PROBLEM TO SOLVE: Print every record word for word.

RECORDS TO PROCESS:

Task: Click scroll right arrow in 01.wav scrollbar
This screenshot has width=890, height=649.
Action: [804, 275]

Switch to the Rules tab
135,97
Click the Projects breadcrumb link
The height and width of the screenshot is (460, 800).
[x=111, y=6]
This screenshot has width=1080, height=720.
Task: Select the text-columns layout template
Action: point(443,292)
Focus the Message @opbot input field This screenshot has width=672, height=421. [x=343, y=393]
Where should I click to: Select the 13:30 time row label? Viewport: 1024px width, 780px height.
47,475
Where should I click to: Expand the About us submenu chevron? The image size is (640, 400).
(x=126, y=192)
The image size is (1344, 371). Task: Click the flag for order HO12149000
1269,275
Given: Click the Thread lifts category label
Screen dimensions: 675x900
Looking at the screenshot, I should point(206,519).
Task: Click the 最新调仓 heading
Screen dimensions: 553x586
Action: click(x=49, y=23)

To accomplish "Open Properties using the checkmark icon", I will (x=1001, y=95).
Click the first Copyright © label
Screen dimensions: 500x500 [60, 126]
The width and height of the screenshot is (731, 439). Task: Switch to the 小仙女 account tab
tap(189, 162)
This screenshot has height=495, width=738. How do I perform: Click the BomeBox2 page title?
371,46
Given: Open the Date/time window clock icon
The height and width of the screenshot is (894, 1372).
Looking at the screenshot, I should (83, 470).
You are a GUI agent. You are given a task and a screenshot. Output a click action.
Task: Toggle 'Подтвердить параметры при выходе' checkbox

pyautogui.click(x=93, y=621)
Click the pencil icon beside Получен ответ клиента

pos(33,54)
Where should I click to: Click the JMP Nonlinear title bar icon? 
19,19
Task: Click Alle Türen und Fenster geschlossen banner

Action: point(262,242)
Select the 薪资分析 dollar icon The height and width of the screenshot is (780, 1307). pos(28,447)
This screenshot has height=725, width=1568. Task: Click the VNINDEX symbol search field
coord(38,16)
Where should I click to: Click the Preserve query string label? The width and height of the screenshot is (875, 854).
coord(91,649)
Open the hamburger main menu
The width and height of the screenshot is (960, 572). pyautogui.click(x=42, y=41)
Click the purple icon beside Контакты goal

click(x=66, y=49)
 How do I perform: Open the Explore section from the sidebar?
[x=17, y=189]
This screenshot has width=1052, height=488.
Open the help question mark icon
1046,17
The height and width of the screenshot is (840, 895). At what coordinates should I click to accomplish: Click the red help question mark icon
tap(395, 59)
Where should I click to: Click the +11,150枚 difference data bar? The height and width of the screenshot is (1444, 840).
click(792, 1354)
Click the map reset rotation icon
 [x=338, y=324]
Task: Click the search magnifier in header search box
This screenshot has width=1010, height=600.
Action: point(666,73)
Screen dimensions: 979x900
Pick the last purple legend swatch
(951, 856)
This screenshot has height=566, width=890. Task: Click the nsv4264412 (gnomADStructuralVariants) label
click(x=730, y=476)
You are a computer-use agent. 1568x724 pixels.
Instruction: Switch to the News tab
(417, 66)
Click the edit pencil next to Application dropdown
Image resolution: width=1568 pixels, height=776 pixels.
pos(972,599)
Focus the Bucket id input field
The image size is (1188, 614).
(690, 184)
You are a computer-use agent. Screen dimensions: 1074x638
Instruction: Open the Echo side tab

RESPONSE BOX:
Task: Click scroll right arrow in 01.wav scrollbar
This screenshot has width=890, height=649.
Action: [804, 275]

Switch to the Rules tab
135,97
Click the Projects breadcrumb link
The height and width of the screenshot is (460, 800).
[x=111, y=6]
This screenshot has width=1080, height=720.
Task: Select the text-columns layout template
Action: point(443,292)
Focus the Message @opbot input field This screenshot has width=672, height=421. [x=343, y=393]
Where should I click to: Select the 13:30 time row label? Viewport: 1024px width, 780px height.
47,475
Where should I click to: Expand the About us submenu chevron? The image size is (640, 400).
(x=126, y=192)
The image size is (1344, 371). Task: Click the flag for order HO12149000
1269,275
Given: Click the Thread lifts category label
Screen dimensions: 675x900
Looking at the screenshot, I should point(206,519).
Task: Click the 最新调仓 heading
Screen dimensions: 553x586
Action: click(x=49, y=23)

To accomplish "Open Properties using the checkmark icon", I will (x=1001, y=95).
Click the first Copyright © label
Screen dimensions: 500x500 [60, 126]
The width and height of the screenshot is (731, 439). Task: Switch to the 小仙女 account tab
tap(189, 162)
This screenshot has height=495, width=738. How do I perform: Click the BomeBox2 page title?
371,46
Given: Open the Date/time window clock icon
The height and width of the screenshot is (894, 1372).
Looking at the screenshot, I should (83, 470).
You are a GUI agent. You are given a task and a screenshot. Output a click action.
Task: Toggle 'Подтвердить параметры при выходе' checkbox

pyautogui.click(x=93, y=621)
Click the pencil icon beside Получен ответ клиента

pos(33,54)
Where should I click to: Click the JMP Nonlinear title bar icon? 
19,19
Task: Click Alle Türen und Fenster geschlossen banner

Action: point(262,242)
Select the 薪资分析 dollar icon The height and width of the screenshot is (780, 1307). pos(28,447)
This screenshot has height=725, width=1568. Task: Click the VNINDEX symbol search field
coord(38,16)
Where should I click to: Click the Preserve query string label? The width and height of the screenshot is (875, 854).
coord(91,649)
Open the hamburger main menu
The width and height of the screenshot is (960, 572). pyautogui.click(x=42, y=41)
Click the purple icon beside Контакты goal

click(x=66, y=49)
 How do I perform: Open the Explore section from the sidebar?
[x=17, y=189]
This screenshot has width=1052, height=488.
Open the help question mark icon
1046,17
The height and width of the screenshot is (840, 895). At what coordinates should I click to accomplish: Click the red help question mark icon
tap(395, 59)
Where should I click to: Click the +11,150枚 difference data bar? The height and width of the screenshot is (1444, 840).
click(792, 1354)
Click the map reset rotation icon
 [x=338, y=324]
Task: Click the search magnifier in header search box
This screenshot has width=1010, height=600.
Action: point(666,73)
Screen dimensions: 979x900
Pick the last purple legend swatch
(951, 856)
This screenshot has height=566, width=890. Task: Click the nsv4264412 (gnomADStructuralVariants) label
click(x=730, y=476)
You are a computer-use agent. 1568x724 pixels.
Instruction: Switch to the News tab
(417, 66)
Click the edit pencil next to Application dropdown
Image resolution: width=1568 pixels, height=776 pixels.
pos(972,599)
Focus the Bucket id input field
The image size is (1188, 614).
(690, 184)
You are a computer-use agent. Screen dimensions: 1074x638
Instruction: Open the Echo side tab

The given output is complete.